Exercise:
Omit all pictures, and print word for word only the lines from the one containing "Follow the Статус проекта link" through the end of the data.

(Saved data entries)
++++++++++

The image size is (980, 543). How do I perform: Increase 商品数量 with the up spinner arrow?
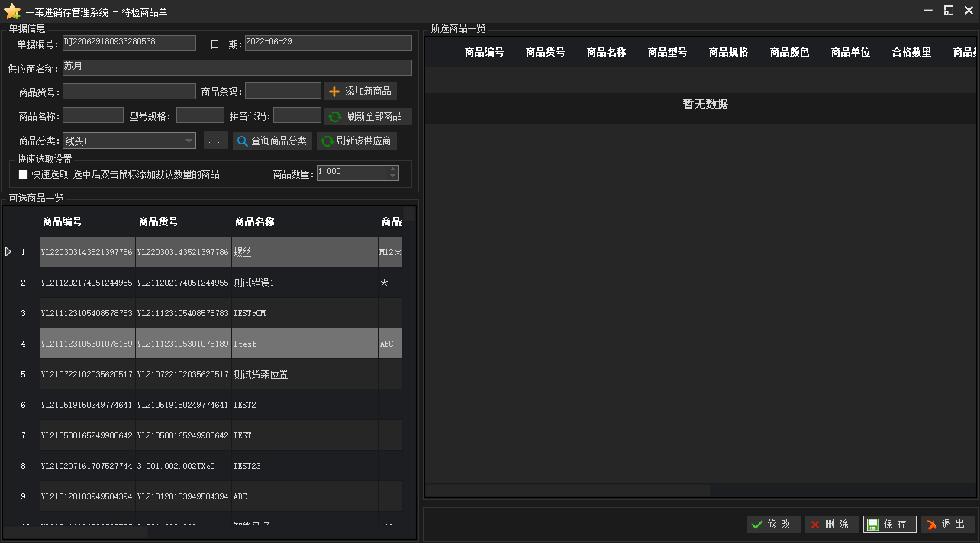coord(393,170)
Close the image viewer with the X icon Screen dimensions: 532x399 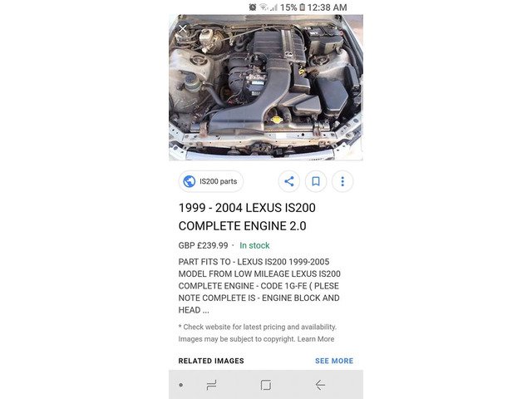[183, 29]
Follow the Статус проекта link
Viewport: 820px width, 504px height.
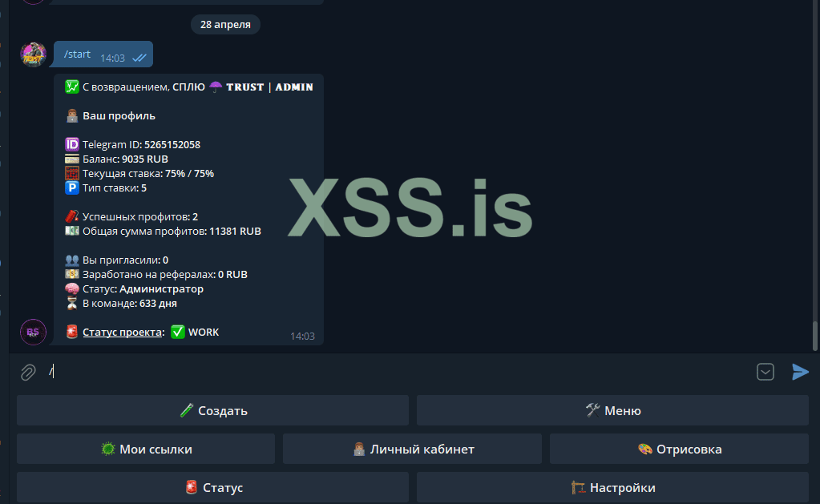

++++++++++

Answer space:
Follow the Статус проекта link
Viewport: 820px width, 504px height.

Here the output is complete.